札幌交響楽団名曲シリーズ
森の響名曲コンサート~すべての道はローマに通ず:ローマ三部作
2024年11月 9日 札幌コンサートホールKitara大ホール
指揮 /川瀬 賢太郎
管弦楽/札幌交響楽団
レスピーギ 交響詩「ローマの噴水」
レスピーギ 交響詩「ローマの松」
レスピーギ 交響詩「ローマの祭り」
ローマ三部作全曲がこのホールで初めて演奏されたのは、札幌コンサートホールKitaraの開館2日後の1997年7月6日のオープン記念コンサート(指揮は秋山和慶)。オルガンが入っていて、華やかでオープニングシリーズにふさわしい曲目としてセレクトされたと記憶している。もう27年も前のことだが、ホールの響きは安定し、札響も当時とは全く違う素晴らしいオーケストラとなった。
川瀬は1984年生まれ。指揮者としてはまだ若手なので、華麗にオーケストラを鳴らし、若さに満ちあふれた元気いっぱいのコンサートになるのではと思ったが、さにあらず、実に落ち着いた音楽性豊かなローマ三部作で、この作品の素晴らしさをじっくりと堪能できた演奏会だったと言える。
「ローマの噴水」は、噴水の様子を静謐で情緒的に表現。時折現れるフォルテシモは鮮やかに噴水が飛び跳ねるように聞こえ、まさしく標題そのものの情景が目に浮かんでくるような表現だ。派手ではなく豊かな情景描写に主眼を置いたこの方向性は全4曲通して全くブレることがない。多種多様な楽器が登場するが、バランスがよくピッチはきれいに統一されていて気持ちがいい。爽やかで息の長い音楽が展開されて、とても印象に残るいい演奏だった。
「ローマの松」でも、必要以上にオーケストラをがなり立てる事がなく、強奏でも響きが割れず、聴きやすい。終曲の「アッピア街道の松」は歩みが慎重で、もっと前向きで派手に演奏してもいいのに、とちょっともどかしいところもあったが、どこのフレーズをとっても音楽的によく歌われていて、無機質な表情が全くなく、とても好感の持てる秀演だ。
「ローマの祭り」では終曲の「公現祭」に向かって徐々に盛り上げていく。随所で聴かせるソロはみな音楽的で上手い。ただ上手いだけではなく、それぞれの場面の情景をよく表情豊かに表現しており、オーケストラ全体がこれだけ色彩感豊かに響いて来たのは久しぶりだ。

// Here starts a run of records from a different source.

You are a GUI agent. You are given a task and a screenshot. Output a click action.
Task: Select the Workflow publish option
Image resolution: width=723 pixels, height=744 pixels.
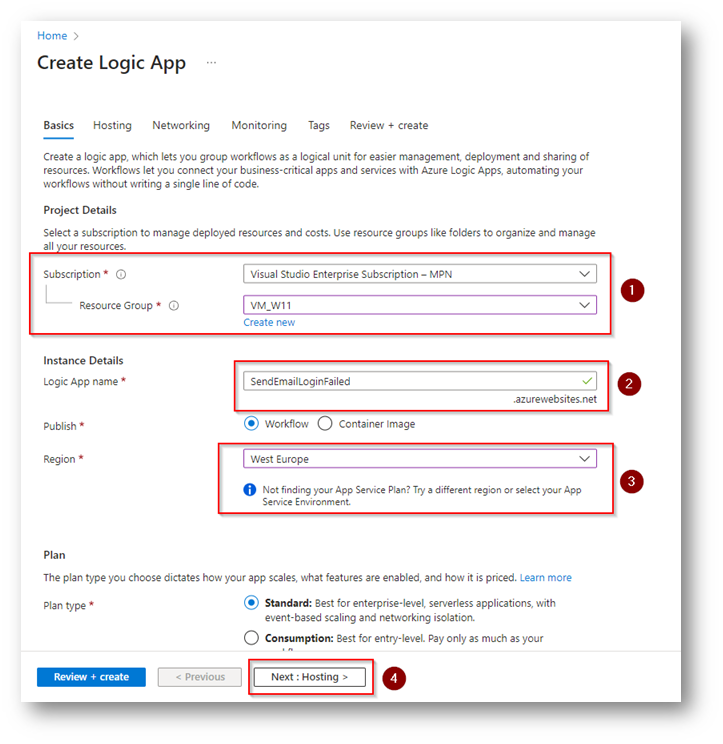click(x=251, y=424)
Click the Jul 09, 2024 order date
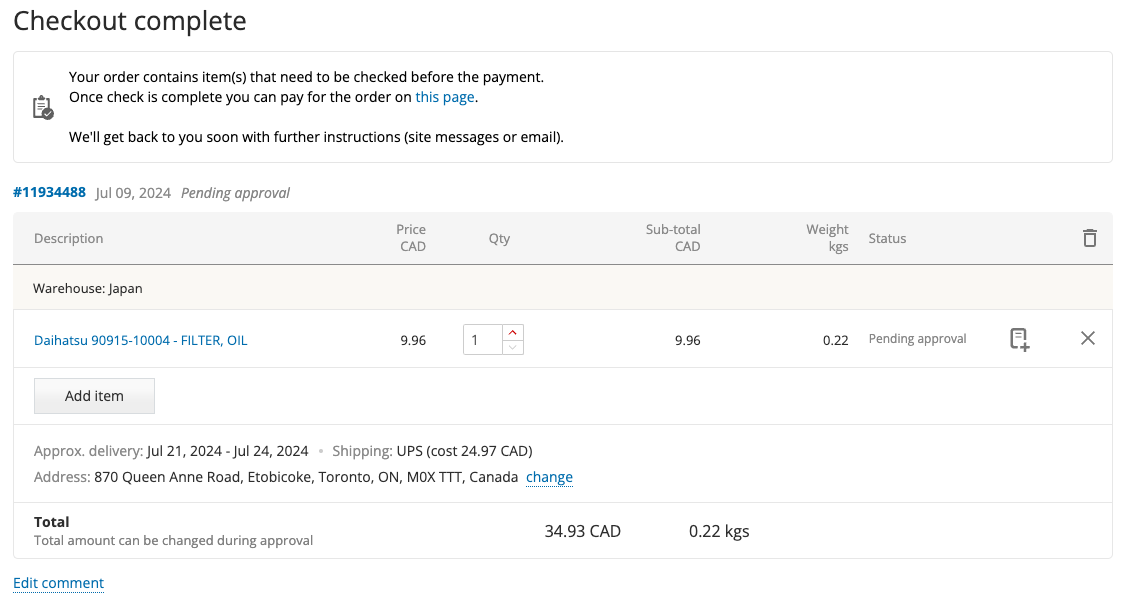This screenshot has height=609, width=1125. click(133, 193)
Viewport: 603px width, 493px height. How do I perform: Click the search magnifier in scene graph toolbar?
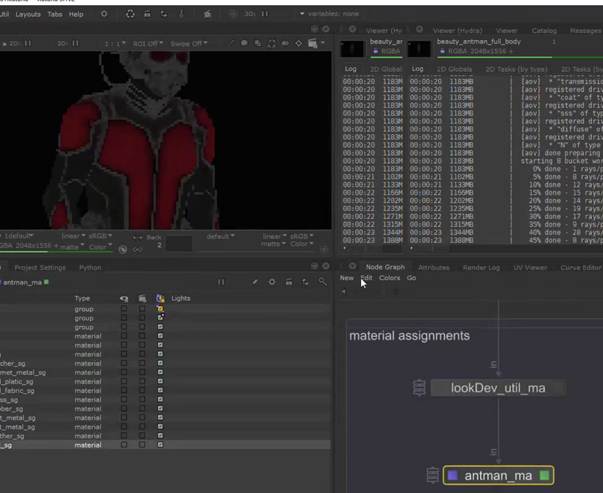pyautogui.click(x=322, y=283)
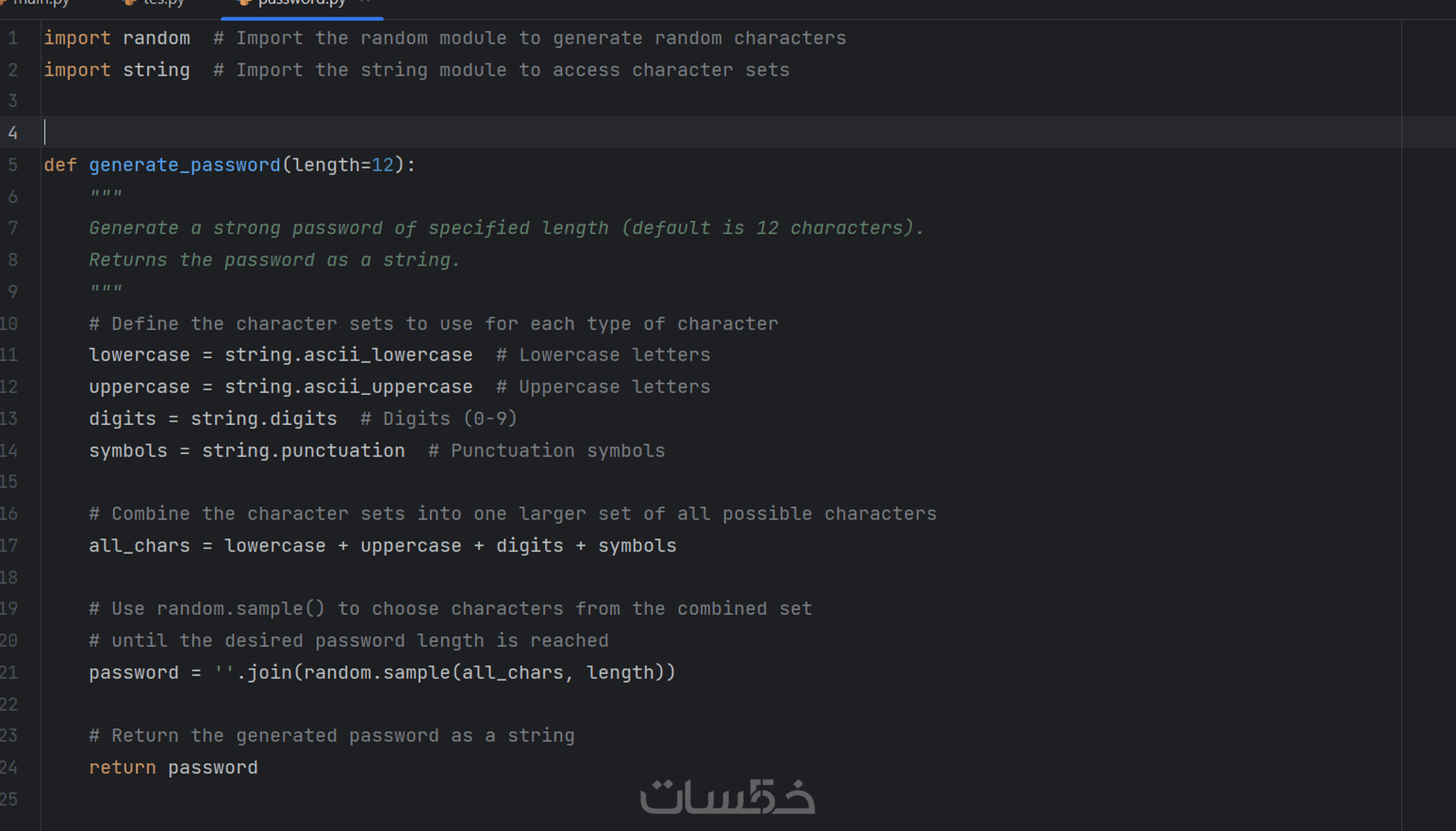The image size is (1456, 831).
Task: Place cursor on the all_chars variable assignment
Action: [139, 546]
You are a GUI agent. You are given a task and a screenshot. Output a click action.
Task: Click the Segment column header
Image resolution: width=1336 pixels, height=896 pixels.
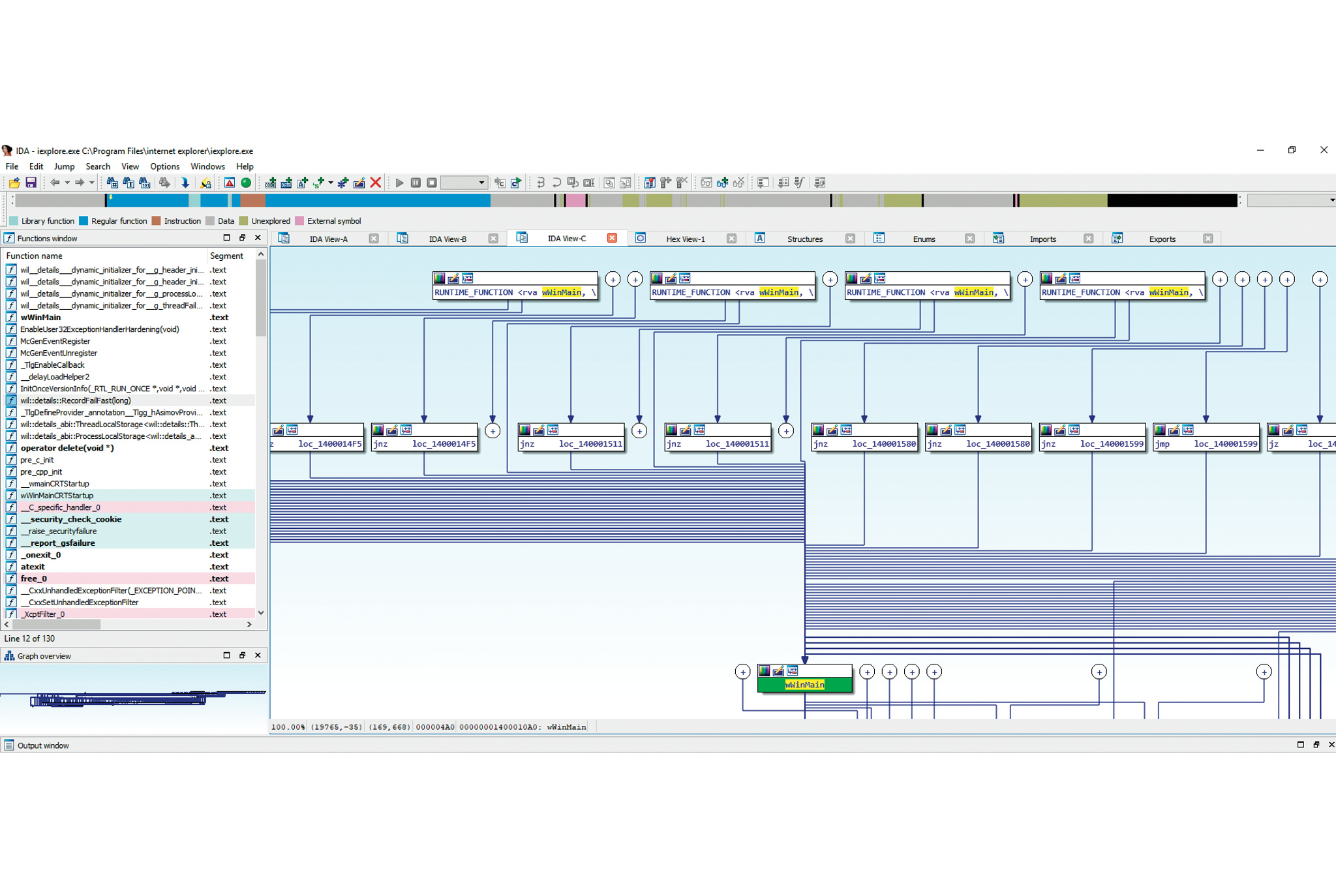(x=226, y=256)
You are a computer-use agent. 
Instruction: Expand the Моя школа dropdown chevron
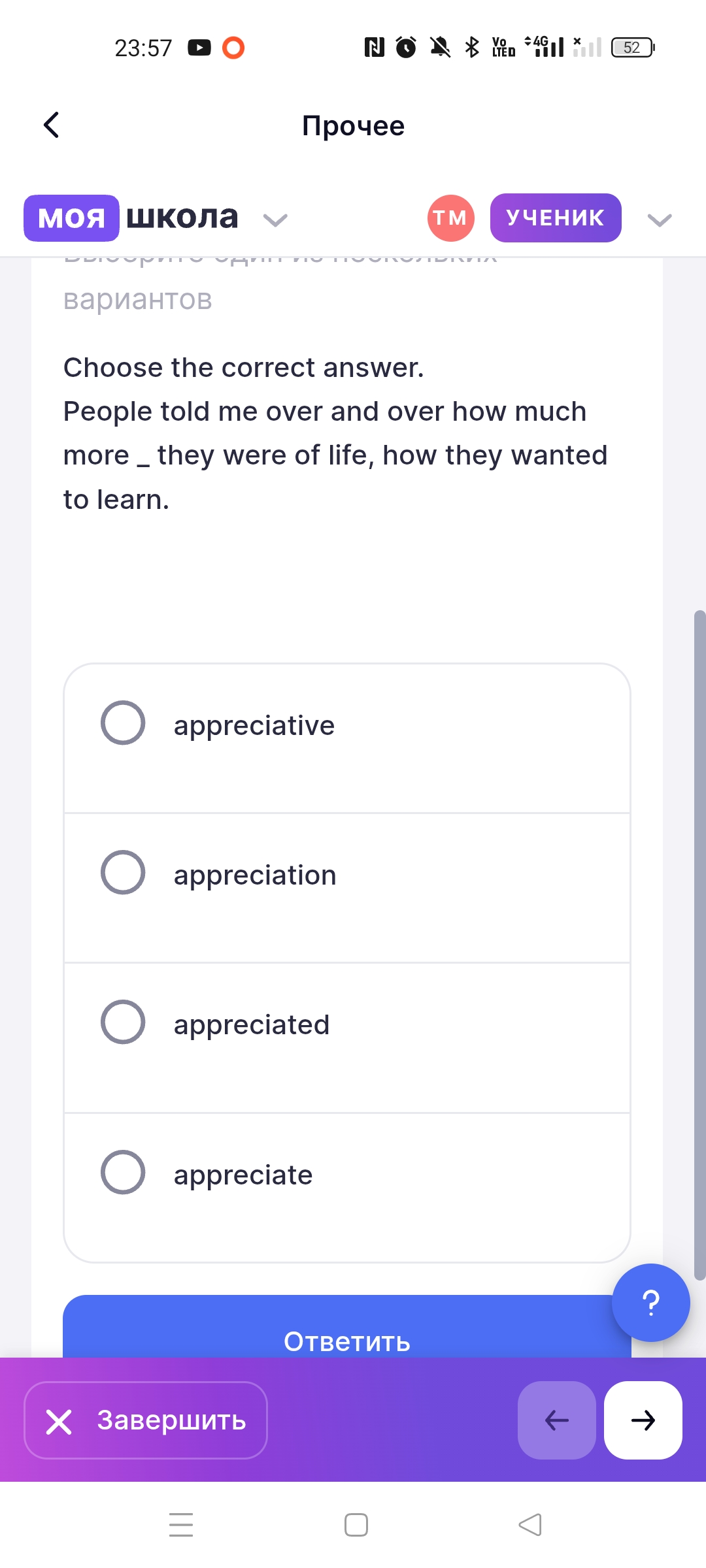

全体を通してオーケストラが終始バランスよく響いていたのは特筆すべきこと。川瀬のよく考え抜かれた表現も見事だったが、オーケストラの各セクションの充実ぶりが実に素晴らしい。ハリウッド映画のごとく劇的に描写した作品(当日配布プログラム解説)かどうかはよくわからないが、この作品はやはりライブで聴かないとその音響的素晴らしさはわからない。
オーケストラに登場する楽器がほぼ出揃う華やかな編成で、今日のようにとても表情豊かな演奏で聴くと、レスピーギの見事なオーケストレーションと変化に富んだ音楽の素晴らしさを改めて認識することができる。エキストラには懐かしい顔ぶれもいて、視覚的にも大いに楽しめた演奏。
子ども向けの音楽鑑賞教室用プログラムとして最適な気もするが、ちょっと編成が大きすぎて実現は難しそう。
アンコールに、マスカーニの歌劇「カヴァレリア・ルスティカーナ」間奏曲。レスピーギの熱演の後でオーケストラの音色がややお疲れ気味だったのが惜しい。
コンサートマスターは会田莉凡。